Look for "computer" in each line of the entries, and return the matching lines.

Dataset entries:
★ ★ ★ ★ ★ ★ ★
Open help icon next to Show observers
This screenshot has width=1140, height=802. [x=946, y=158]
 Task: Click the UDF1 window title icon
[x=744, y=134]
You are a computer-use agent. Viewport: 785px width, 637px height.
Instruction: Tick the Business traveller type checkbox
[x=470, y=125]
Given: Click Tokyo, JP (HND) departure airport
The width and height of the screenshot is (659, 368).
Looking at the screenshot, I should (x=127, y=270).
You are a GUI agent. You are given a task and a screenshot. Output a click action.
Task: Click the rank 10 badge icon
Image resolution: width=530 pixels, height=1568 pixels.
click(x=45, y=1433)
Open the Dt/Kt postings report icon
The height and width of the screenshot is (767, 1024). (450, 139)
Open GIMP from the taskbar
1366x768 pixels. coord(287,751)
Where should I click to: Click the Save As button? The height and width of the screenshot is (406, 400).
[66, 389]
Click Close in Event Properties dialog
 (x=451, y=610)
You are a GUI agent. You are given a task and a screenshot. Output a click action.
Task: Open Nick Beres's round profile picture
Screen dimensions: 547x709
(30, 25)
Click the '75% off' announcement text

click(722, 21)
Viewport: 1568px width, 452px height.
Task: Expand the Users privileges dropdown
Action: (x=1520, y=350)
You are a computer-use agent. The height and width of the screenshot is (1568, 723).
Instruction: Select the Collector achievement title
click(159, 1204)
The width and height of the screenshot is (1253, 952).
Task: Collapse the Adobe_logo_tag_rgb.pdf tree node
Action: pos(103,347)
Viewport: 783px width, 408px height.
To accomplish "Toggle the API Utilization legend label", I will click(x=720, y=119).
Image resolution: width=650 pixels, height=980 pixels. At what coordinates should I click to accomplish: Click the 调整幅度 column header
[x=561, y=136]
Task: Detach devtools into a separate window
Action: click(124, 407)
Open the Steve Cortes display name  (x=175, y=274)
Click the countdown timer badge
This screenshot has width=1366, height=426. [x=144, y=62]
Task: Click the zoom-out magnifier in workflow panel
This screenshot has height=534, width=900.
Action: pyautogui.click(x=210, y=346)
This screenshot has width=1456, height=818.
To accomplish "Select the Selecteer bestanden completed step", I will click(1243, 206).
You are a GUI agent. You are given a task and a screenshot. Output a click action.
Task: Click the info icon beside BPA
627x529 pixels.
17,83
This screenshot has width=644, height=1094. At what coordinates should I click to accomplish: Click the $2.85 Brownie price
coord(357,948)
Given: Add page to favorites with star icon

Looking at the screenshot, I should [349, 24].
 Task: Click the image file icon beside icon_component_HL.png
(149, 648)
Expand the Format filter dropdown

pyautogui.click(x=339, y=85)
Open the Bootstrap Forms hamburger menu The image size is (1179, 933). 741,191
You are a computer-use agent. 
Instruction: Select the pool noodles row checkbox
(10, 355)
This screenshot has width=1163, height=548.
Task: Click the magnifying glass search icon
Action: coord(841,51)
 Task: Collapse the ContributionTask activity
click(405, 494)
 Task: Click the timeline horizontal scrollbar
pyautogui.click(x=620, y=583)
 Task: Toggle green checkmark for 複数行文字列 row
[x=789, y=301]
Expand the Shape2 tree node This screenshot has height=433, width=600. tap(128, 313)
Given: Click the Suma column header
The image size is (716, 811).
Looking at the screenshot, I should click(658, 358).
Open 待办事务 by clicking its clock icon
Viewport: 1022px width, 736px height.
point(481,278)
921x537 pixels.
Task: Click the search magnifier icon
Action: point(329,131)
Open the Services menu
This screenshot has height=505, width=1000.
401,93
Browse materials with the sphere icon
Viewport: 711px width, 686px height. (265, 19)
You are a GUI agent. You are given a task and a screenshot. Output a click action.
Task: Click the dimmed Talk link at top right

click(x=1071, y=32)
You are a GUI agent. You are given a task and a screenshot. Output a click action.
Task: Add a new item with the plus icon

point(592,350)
★ ★ ★ ★ ★ ★ ★
THE ANSWER:
You are a computer-use agent. Viewport: 785px width, 637px height.
You are a computer-use agent. The height and width of the screenshot is (1568, 723).
You are a computer-use agent. 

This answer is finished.